Danny, I did'nt have time to listen and missed your pm,..anyway just wanted to reply to this.
Alot of the time our job as a composer is to give the score what it needs instead of just what the client wants,...we get endless links,temp scores,notes,references and so on but we still have to interpret all that and try to find what the score actually needs,..its a fine line of course as trying something different,unexpected can cost you the gig BUT in my experience any time I stuck rigidly to a brief and gave the client exactly what I thought they wanted I never,ever got the gig,..its because I ignored my instincts and tried to please the director/producer and not the score,..I did'nt bring 'myself' to the project.

Just adding this as food for thought.  D


----------



## dannymc (Mar 28, 2016)

> I thought the string sounds were good, a bit different is (almost) always good, and I liked your choices. I'm also pretty sure I'd leave the brass just the way they are in terms of placement, but they were kinda static, even fixing that could help with the build up.



hi wst3, nice to get another perspective on my track. glad you liked the strings i know i need to work on my brass programming, i'm not long using brass so would be still a bit weak. 



> Since I have no idea for what this was planned I could be way off base here, but as a stand-alone track it does need some massaging to keep it interesting. That is one of the most difficult challenges I find for instrumental work, especially for live theatre - I need to change things up a little bit to keep them "moving", but I have to be careful not to interrupt, distract, or overwhelm (all of which I've managed at one time or another!)



yes i'm hoping this is an issue i will over come with experience and time 





> @dannymc so then when are we going to here the retake on this track or are you just going to forget it.
> 
> Are we going to here rework ?



hi novaburst, i'm actually sick to death of the track now since i had to do many many re-works for the client and still it didn't make it. also i want to try keep pace from now on and try write one track per week which is going well so far as it previously was taking me 3 weeks per track. but instead i'll take all the feedback received above and apply what i've learned to the next track. 

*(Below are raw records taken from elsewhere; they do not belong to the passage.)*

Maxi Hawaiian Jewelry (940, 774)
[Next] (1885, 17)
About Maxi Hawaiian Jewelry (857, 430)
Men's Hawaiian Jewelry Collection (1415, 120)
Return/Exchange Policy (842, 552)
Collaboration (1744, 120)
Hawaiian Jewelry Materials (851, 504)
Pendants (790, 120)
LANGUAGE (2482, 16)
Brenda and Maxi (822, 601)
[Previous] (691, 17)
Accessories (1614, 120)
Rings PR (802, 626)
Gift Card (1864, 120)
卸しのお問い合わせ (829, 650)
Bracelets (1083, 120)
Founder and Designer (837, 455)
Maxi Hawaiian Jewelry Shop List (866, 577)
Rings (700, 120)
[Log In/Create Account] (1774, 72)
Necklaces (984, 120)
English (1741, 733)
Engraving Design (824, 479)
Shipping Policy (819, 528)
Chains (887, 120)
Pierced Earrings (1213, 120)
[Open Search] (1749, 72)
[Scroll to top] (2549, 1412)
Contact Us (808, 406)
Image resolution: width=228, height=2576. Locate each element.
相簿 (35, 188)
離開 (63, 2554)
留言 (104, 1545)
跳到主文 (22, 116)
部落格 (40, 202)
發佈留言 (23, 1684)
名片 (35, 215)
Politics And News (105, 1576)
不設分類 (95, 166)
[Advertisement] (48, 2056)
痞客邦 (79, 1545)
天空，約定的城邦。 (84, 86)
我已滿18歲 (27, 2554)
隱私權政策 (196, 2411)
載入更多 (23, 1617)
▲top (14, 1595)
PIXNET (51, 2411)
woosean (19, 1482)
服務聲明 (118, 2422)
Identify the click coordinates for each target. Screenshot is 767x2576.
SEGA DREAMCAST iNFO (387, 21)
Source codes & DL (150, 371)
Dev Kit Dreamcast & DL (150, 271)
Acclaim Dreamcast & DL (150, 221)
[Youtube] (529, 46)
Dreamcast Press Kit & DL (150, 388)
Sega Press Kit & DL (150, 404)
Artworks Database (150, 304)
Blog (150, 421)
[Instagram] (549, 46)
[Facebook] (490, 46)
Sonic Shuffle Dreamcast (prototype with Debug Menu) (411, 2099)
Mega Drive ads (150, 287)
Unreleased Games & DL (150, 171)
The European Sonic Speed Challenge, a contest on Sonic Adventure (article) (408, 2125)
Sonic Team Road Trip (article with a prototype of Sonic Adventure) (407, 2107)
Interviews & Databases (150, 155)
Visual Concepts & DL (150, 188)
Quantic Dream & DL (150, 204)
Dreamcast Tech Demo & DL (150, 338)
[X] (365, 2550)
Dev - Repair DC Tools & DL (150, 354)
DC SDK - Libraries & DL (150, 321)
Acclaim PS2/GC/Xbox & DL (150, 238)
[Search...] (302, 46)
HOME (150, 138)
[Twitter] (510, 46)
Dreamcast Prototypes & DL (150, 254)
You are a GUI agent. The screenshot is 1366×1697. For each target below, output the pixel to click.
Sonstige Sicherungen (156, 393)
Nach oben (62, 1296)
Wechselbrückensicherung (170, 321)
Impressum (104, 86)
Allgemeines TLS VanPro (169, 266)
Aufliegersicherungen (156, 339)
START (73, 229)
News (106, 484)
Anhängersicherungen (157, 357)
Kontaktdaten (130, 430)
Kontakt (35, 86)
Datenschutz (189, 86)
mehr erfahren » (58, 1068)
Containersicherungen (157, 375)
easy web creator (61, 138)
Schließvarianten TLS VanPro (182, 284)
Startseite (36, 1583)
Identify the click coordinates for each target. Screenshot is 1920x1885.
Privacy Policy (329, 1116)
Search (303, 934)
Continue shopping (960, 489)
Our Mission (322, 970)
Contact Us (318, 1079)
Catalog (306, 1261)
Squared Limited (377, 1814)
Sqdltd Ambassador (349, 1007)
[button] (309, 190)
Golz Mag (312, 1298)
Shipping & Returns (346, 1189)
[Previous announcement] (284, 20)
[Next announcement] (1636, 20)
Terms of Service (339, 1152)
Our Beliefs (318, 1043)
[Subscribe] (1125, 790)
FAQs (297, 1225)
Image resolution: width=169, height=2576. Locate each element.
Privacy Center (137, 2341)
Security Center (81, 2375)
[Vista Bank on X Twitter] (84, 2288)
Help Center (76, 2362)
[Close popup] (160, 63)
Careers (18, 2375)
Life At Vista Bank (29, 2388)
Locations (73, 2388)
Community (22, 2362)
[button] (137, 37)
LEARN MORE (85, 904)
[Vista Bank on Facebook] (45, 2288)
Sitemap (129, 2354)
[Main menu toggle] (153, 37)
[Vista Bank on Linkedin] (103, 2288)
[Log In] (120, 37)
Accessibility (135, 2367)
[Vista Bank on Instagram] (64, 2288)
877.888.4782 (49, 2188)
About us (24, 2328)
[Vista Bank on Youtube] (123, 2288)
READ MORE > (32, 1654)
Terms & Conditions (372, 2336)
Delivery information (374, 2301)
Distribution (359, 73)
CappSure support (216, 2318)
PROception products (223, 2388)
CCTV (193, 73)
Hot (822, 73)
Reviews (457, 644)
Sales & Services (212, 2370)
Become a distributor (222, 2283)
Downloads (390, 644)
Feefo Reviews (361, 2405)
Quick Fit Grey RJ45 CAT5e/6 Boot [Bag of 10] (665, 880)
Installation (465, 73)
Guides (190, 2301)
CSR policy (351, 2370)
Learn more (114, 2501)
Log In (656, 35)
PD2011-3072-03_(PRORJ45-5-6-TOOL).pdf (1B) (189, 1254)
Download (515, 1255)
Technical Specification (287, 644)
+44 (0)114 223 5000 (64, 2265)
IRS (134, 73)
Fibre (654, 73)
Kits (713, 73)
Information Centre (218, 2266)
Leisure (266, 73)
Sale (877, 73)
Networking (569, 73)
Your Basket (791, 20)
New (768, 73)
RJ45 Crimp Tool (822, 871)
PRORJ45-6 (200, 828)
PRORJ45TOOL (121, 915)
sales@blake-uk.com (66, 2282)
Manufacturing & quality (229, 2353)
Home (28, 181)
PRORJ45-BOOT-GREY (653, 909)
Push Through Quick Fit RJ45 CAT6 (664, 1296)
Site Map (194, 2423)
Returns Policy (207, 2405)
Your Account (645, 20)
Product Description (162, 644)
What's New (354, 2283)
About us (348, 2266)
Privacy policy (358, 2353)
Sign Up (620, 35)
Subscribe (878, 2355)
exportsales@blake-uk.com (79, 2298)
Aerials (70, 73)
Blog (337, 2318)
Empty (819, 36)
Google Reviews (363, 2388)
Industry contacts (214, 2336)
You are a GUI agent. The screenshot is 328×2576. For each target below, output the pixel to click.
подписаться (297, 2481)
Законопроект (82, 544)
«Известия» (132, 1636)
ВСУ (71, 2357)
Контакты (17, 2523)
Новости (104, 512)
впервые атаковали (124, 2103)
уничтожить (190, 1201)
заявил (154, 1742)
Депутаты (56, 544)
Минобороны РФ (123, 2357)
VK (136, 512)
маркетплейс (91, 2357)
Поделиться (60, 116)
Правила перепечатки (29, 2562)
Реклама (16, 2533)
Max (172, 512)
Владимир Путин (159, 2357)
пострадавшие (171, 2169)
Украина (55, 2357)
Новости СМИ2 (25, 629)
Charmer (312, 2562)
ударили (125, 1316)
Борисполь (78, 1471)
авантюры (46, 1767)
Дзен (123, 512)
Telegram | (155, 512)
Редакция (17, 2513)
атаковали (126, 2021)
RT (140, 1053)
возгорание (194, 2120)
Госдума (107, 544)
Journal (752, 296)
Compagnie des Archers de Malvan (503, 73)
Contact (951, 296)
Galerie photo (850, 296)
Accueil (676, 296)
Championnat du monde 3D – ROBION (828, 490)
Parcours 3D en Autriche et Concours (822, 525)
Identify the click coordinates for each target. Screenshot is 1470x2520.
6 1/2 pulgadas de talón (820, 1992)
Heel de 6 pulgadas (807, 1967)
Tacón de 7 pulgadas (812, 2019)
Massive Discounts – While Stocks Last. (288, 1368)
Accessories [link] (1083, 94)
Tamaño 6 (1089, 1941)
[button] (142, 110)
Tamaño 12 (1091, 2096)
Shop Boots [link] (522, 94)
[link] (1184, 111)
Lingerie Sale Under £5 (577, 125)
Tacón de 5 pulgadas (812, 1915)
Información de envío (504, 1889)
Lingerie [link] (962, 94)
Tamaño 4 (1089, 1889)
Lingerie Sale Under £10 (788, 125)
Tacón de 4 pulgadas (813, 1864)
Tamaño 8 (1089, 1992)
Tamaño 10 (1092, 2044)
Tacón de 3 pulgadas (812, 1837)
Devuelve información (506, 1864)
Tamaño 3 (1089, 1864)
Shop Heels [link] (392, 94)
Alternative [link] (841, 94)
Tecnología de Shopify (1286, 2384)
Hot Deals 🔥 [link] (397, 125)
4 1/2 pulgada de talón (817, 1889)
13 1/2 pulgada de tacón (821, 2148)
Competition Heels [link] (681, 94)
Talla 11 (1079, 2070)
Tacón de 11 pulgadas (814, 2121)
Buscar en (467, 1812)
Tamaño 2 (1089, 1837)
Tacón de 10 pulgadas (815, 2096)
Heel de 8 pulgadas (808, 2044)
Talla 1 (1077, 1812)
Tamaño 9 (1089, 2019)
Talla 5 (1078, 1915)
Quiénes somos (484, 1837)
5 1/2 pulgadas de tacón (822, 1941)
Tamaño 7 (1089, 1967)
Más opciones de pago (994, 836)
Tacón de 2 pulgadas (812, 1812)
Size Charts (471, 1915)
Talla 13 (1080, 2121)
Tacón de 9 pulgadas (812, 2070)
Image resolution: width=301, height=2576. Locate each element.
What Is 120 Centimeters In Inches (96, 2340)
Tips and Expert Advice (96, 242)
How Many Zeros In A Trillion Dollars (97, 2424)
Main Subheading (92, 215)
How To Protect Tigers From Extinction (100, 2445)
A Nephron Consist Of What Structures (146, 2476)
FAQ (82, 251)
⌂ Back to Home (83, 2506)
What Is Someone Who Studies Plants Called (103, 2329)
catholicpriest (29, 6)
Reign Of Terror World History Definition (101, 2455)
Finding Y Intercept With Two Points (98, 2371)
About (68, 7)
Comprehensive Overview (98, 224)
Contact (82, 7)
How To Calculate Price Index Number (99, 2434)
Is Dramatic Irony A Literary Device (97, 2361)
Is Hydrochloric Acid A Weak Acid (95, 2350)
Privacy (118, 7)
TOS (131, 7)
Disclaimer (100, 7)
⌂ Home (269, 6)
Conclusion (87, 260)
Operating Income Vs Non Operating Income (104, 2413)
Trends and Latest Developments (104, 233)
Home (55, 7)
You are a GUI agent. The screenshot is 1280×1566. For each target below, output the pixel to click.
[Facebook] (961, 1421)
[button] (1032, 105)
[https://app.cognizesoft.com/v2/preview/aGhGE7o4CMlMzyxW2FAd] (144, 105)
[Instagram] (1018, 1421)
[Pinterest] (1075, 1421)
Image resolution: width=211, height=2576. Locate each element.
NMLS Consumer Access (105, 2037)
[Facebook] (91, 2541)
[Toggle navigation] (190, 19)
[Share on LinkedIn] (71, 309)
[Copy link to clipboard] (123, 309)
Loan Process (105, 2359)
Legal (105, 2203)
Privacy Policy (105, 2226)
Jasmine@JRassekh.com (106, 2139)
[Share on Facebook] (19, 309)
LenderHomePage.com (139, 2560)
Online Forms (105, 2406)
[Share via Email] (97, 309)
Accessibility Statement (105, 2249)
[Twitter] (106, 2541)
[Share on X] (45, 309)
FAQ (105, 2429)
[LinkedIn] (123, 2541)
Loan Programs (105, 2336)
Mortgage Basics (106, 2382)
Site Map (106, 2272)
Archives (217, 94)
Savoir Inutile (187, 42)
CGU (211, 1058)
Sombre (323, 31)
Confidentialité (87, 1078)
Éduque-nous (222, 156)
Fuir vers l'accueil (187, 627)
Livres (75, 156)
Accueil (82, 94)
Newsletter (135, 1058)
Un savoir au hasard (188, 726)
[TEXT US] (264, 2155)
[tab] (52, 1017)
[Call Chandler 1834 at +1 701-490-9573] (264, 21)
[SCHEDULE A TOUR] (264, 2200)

> Danny, I did'nt have time to listen and missed your pm,..anyway just wanted to reply to this.
> Alot of the time our job as a composer is to give the score what it needs instead of just what the client wants,...we get endless links,temp scores,notes,references and so on but we still have to interpret all that and try to find what the score actually needs,..its a fine line of course as trying something different,unexpected can cost you the gig BUT in my experience any time I stuck rigidly to a brief and gave the client exactly what I thought they wanted I never,ever got the gig,..its because I ignored my instincts and tried to please the director/producer and not the score,..I did'nt bring 'myself' to the project.
> 
> Just adding this as food for thought.  D



thanks Dean, good advice. this was the first time i ever tried to work from a brief so i was trying so hard to stick to the tracks referenced but at the same time add my own voice. a lot more difficult than i initially thought. its a bit disheartening when you think you've nailed it and they come back and say remove all that section and do x y and z instead, bigger more energy etc. these client people are hard to please ha ha 

Danny


----------



## Dean (Mar 29, 2016)

dannymc said:


> hi novaburst, i'm actually sick to death of the track now since i had to do many many re-works for the client and still it didn't make it. also i want to try keep pace from now on and try write one track per week which is going well so far as it previously was taking me 3 weeks per track. but instead i'll take all the feedback received above and apply what i've learned to the next track.
> Danny



Danny,
I really dont think this is the way to go while you're still learning the ropes,thats a quantity over quality approach. Much better to have 5 incredible tracks than 20 mediocre tracks.




dannymc said:


> thanks Dean, good advice. this was the first time i ever tried to work from a brief so i was trying so hard to stick to the tracks referenced but at the same time add my own voice. a lot more difficult than i initially thought. its a bit disheartening when you think you've nailed it and they come back and say remove all that section and do x y and z instead, bigger more energy etc. these client people are hard to please ha ha
> 
> Danny


youve probably learned more this way(the hard way) 
(I know youre kidding)I dont think the client is hard to please I just think as composers we have to dig deeper and find what theyre looking for,thats our job to make them trust us (even if theyre lunatics or give no guidance sometimes)Its not always possible of course,we may write what we think is the best music of our life but its supposed to be the best music for the film not for us.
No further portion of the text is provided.